I use and like Disconnect. Google’s behaviour here annoys me very, very much.

Apple’s Tim Cook on privacy

Apple has risen substantially in my estimation lately. Look at these articles from the Guardian:

And now this, from the Verge: Tim Cook: Silicon Valley’s most successful companies are selling you out.

Hurrah, Tim.

(I still use Linux, though.)

Encryption key to free speech, says UN report

From the BBC: Encryption key to free speech, says UN report.

Encryption software that makes it hard to spy on what people do and say online is “essential” for free speech, says a United Nations report.

Without anonymising tools, many people will find it far harder to express opinions without censure, it says.

Any attempt to weaken encryption software will only curb this ability, it warns.

The report comes as many governments seek to put “backdoors” in encryption software to aid law enforcement.

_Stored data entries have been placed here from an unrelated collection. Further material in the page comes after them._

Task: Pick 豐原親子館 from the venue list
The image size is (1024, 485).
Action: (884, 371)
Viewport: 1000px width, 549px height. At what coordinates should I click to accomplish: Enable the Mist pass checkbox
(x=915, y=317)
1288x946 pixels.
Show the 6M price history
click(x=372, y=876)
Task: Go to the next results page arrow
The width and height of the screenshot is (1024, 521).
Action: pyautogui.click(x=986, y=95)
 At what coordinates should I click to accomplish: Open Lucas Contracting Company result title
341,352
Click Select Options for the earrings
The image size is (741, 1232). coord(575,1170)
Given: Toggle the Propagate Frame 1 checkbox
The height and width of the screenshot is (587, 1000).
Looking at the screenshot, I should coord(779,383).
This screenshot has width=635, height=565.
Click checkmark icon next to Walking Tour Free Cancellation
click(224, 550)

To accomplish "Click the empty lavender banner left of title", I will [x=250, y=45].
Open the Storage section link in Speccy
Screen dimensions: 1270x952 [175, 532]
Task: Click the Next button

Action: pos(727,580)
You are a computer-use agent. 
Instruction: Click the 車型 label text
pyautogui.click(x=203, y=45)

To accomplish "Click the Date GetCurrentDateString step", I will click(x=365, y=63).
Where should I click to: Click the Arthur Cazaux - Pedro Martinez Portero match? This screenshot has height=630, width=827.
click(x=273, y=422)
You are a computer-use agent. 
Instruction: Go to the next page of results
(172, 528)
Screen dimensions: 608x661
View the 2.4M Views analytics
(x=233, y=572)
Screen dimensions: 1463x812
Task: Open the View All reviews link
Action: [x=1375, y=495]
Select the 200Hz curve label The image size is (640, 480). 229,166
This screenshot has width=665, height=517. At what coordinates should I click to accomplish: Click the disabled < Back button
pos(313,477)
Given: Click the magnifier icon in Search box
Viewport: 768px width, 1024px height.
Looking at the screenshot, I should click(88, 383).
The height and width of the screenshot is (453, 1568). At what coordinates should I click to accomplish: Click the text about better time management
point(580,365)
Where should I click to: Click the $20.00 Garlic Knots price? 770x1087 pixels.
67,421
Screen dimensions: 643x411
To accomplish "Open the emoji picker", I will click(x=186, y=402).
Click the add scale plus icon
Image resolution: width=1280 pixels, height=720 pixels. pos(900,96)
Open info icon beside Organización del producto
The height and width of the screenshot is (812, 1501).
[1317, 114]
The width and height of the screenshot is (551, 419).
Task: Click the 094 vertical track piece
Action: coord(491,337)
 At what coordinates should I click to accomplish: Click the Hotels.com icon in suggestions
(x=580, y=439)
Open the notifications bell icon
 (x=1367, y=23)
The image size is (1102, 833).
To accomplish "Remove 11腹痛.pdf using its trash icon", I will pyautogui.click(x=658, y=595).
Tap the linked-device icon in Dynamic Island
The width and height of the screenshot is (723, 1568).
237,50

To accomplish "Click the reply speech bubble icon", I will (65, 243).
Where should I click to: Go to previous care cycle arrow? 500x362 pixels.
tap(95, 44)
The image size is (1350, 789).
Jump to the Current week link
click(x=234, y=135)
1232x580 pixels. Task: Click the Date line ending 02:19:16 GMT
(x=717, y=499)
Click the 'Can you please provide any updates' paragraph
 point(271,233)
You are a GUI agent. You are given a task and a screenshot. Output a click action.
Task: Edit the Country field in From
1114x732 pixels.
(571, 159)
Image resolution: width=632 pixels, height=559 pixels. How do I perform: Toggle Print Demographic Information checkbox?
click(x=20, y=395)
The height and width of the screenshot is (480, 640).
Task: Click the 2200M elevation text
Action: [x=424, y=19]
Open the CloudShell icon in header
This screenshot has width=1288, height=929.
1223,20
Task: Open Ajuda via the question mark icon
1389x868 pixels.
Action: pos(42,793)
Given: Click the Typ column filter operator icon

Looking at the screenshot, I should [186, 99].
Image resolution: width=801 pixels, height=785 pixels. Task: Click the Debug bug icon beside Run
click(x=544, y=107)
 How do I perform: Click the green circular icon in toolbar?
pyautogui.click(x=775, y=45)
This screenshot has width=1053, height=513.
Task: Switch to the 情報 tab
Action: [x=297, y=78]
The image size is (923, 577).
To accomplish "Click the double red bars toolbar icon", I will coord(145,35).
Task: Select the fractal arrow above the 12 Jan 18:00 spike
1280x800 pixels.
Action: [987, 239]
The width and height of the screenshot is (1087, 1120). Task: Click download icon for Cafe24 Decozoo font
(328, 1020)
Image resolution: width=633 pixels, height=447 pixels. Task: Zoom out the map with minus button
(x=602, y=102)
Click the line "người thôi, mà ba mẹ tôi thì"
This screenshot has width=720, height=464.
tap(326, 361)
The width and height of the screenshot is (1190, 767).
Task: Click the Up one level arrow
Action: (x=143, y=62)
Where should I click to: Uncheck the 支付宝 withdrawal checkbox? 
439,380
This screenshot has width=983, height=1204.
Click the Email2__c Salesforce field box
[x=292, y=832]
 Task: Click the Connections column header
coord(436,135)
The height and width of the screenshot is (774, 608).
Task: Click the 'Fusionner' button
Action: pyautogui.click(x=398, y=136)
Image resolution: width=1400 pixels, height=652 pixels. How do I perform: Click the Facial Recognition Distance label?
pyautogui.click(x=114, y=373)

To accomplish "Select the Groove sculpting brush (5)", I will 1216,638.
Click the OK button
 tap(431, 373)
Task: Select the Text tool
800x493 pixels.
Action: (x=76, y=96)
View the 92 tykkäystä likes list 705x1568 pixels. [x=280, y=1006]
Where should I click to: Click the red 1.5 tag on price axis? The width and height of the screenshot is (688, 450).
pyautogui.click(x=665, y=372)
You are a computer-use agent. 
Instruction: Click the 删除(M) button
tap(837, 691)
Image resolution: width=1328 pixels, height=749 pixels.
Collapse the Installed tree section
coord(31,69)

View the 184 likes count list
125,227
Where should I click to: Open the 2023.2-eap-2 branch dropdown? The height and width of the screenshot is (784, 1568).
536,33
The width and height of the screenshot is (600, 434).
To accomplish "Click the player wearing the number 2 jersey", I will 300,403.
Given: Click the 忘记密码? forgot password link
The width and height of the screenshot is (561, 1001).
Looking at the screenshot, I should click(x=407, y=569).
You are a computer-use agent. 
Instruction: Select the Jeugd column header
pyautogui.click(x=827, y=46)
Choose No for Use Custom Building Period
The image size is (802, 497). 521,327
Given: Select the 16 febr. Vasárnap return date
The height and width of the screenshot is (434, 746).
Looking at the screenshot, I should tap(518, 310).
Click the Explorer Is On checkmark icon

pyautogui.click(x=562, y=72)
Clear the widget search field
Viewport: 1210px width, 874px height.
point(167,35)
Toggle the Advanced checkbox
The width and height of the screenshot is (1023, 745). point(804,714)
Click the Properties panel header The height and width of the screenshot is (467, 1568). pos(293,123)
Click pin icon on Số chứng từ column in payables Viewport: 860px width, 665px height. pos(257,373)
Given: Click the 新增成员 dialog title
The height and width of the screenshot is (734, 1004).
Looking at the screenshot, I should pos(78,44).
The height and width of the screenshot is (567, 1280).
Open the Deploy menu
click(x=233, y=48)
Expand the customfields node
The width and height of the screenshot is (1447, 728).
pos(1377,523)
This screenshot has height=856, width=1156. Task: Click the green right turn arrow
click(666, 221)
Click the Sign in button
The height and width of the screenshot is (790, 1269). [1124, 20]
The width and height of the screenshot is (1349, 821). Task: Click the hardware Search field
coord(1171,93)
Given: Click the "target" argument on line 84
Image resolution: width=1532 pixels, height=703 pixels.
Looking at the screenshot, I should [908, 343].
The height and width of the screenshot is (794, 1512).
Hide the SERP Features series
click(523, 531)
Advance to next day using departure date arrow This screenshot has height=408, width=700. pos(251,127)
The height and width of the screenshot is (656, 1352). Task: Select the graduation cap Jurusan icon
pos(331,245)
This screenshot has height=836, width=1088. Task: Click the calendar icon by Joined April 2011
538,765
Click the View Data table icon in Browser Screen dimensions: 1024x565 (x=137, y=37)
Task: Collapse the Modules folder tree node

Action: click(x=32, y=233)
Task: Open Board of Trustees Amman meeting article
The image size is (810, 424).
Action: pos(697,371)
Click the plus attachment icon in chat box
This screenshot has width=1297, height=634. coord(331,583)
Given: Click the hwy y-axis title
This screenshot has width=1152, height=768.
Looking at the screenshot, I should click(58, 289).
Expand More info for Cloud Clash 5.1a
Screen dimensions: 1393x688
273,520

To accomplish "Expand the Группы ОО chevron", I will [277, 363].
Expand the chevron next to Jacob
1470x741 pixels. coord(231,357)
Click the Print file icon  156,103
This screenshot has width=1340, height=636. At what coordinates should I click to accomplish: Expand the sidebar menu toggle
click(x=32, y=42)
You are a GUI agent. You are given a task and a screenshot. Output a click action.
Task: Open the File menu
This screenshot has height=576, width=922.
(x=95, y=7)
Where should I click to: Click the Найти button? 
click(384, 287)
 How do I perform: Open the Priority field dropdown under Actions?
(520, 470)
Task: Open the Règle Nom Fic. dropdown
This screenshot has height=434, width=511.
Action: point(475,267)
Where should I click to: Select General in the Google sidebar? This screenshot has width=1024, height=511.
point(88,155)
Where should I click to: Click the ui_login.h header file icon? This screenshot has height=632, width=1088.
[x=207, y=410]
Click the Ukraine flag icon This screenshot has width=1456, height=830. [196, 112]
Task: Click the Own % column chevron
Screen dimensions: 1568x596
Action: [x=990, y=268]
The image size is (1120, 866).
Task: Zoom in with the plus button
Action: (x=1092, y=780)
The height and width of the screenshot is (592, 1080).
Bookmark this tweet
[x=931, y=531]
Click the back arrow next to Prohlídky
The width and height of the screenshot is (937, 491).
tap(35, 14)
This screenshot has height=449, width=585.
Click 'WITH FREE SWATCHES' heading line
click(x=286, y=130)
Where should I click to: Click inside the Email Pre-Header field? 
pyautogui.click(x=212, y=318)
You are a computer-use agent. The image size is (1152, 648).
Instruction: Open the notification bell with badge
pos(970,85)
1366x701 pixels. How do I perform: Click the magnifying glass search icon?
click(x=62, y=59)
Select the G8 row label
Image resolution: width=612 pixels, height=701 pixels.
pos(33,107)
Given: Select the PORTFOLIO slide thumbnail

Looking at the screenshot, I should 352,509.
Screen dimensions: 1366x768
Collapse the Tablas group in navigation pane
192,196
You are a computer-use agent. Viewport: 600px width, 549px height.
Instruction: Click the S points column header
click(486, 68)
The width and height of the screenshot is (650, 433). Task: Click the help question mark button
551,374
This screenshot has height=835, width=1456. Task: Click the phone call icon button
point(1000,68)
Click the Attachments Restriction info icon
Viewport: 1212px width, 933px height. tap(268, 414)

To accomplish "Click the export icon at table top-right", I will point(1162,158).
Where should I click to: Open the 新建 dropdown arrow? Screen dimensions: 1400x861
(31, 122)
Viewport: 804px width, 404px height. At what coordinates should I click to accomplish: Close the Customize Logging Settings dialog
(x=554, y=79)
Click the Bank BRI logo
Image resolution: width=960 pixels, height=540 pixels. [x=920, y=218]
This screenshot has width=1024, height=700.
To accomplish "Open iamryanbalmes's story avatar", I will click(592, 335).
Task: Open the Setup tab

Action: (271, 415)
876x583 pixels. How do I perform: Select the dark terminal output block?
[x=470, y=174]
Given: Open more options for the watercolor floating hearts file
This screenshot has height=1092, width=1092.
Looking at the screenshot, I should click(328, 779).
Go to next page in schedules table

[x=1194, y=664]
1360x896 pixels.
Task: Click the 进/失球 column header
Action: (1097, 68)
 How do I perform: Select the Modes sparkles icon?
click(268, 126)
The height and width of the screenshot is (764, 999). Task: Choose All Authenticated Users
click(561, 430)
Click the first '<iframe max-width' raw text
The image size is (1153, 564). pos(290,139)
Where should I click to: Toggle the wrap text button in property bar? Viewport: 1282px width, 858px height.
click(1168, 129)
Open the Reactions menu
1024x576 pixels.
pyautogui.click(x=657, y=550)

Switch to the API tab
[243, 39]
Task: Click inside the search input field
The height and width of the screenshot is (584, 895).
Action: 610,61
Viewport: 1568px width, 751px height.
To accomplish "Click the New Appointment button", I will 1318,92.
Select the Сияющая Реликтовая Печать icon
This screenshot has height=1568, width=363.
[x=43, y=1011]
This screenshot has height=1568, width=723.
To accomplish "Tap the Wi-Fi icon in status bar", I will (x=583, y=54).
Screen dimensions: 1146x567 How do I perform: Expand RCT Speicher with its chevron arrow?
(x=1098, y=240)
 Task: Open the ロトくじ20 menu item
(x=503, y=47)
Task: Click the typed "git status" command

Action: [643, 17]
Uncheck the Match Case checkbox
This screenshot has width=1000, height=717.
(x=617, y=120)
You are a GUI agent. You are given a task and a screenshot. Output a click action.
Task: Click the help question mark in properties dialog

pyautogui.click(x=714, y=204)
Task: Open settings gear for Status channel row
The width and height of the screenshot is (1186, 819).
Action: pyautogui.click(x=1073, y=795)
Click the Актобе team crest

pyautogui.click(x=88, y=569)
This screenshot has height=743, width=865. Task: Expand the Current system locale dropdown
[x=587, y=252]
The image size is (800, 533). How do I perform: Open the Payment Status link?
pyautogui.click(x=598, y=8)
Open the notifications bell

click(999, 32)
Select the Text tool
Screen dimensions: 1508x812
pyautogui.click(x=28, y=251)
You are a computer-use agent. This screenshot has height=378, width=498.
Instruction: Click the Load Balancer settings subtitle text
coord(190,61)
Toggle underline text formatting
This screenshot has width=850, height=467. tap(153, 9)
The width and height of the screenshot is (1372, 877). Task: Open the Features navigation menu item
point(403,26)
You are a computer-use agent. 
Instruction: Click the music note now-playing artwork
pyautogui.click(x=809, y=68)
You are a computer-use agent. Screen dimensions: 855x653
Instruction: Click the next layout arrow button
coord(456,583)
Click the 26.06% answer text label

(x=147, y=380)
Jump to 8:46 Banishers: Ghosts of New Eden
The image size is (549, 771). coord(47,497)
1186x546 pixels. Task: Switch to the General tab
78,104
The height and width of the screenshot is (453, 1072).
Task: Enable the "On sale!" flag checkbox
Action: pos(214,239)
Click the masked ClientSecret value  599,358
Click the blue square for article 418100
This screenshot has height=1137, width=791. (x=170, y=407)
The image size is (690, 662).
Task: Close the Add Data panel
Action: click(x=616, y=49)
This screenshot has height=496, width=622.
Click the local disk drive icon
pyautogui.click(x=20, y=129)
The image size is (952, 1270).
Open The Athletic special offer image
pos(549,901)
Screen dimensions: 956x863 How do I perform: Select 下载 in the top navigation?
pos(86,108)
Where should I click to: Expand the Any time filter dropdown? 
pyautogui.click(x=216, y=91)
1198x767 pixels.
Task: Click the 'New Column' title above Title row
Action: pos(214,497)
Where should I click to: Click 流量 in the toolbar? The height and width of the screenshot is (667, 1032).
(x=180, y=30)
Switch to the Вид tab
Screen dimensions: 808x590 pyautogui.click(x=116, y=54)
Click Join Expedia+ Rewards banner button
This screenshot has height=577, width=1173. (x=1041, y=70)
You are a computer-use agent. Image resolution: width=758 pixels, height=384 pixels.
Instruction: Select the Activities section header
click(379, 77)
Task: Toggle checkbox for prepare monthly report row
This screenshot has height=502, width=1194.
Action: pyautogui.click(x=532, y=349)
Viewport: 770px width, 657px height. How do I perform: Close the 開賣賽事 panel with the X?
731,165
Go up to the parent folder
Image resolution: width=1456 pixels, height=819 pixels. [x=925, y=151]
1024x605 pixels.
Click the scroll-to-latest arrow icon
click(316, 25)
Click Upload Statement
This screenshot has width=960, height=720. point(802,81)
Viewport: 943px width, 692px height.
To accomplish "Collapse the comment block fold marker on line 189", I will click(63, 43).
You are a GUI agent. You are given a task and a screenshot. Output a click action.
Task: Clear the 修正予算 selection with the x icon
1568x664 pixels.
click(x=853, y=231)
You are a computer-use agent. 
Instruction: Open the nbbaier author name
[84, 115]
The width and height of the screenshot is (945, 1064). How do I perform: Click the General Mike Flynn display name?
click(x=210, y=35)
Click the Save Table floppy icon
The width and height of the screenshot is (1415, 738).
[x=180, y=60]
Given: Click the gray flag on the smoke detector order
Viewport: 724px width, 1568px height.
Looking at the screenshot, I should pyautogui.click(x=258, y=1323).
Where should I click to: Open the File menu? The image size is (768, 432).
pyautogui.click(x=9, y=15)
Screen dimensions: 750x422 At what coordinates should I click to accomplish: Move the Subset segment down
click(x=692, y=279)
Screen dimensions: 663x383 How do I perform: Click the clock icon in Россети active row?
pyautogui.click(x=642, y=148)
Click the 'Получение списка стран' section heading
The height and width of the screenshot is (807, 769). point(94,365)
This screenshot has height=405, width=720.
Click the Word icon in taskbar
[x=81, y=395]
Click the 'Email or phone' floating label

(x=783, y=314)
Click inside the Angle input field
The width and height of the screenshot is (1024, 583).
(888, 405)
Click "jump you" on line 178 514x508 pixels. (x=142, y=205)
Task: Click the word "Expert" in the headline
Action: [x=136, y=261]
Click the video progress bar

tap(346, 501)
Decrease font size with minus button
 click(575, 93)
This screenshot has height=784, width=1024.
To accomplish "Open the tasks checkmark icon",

“Encryption and anonymity, separately or together, create a zone of privacy to protect opinion and belief,” says the report written by David Kaye, a special rapporteur in the UN’s office of the high commissioner for human rights. [continue]

This is awesome.

Factory re-set leaves your data on Android phones

How annoying is this? From ZDNet: Think factory reset wipes your data from Android phones? Think again.

Diligent Android users may have done the right thing and factory reset their devices before selling them, but researchers have shown personal information can still be recovered from dozens of devices, even after they’ve been wiped.

As many as 500 million smartphones running older versions of Android may still be carrying data including Google and Facebook account details, SMS and email content that users would likely assume would be deleted from their devices after a factory reset. [continue]

This is one reason that I won’t be selling my old phone.

NSA planned to hijack Google app store to hack smartphones

Will the NSA ever stop trying to invade our privacy? Probably not. This is from The Inercept: NSA Planned to Hijack Google App Store to Hack Smartphones.

The National Security Agency and its closest allies planned to hijack data links to Google and Samsung app stores to infect smartphones with spyware, a top-secret document reveals.

The surveillance project was launched by a joint electronic eavesdropping unit called the Network Tradecraft Advancement Team, which includes spies from each of the countries in the “Five Eyes” alliance — the United States, Canada, the United Kingdom, New Zealand and Australia.

The top-secret document, obtained from NSA whistleblower Edward Snowden, was published Wednesday by CBC News in collaboration with The Intercept. The document outlines a series of tactics that the NSA and its counterparts in the Five Eyes were working on during workshops held in Australia and Canada between November 2011 and February 2012. [continue]

This is why I’d like an open-source alternative to the app store. An open-source app source that is vetted by security professionals, and whose code can be in spected by anyone… well, that is probably our best protection against crap like this.

Signal, an encrypted messaging app for iPhone

From The Intercept: You Should Really Consider Installing Signal, an Encrypted Messaging App for iPhone.

App maker Open Whisper Systems took an important step in this direction today with the release of a major new version of its Signal encrypted calling app for iPhones and iPads. The new version, Signal 2.0, folds in support for encrypted text messages using a protocol called TextSecure, meaning users can communicate using voice and text while remaining confident nothing can be intercepted in transit over the internet.

That may not sound like a particularly big deal, given that other encrypted communication apps are available for iOS, but Signal 2.0 offers something tremendously useful: peace of mind.

Unlike other text messaging products, Signal’s code is open source, meaning it can be inspected by experts, and the app also supports forward secrecy, so if an attacker steals your encryption key, they cannot go back and decrypt messages they may have collected in the past. [continue]

By the way: if you happen to be an Android user, check out the Wickr program.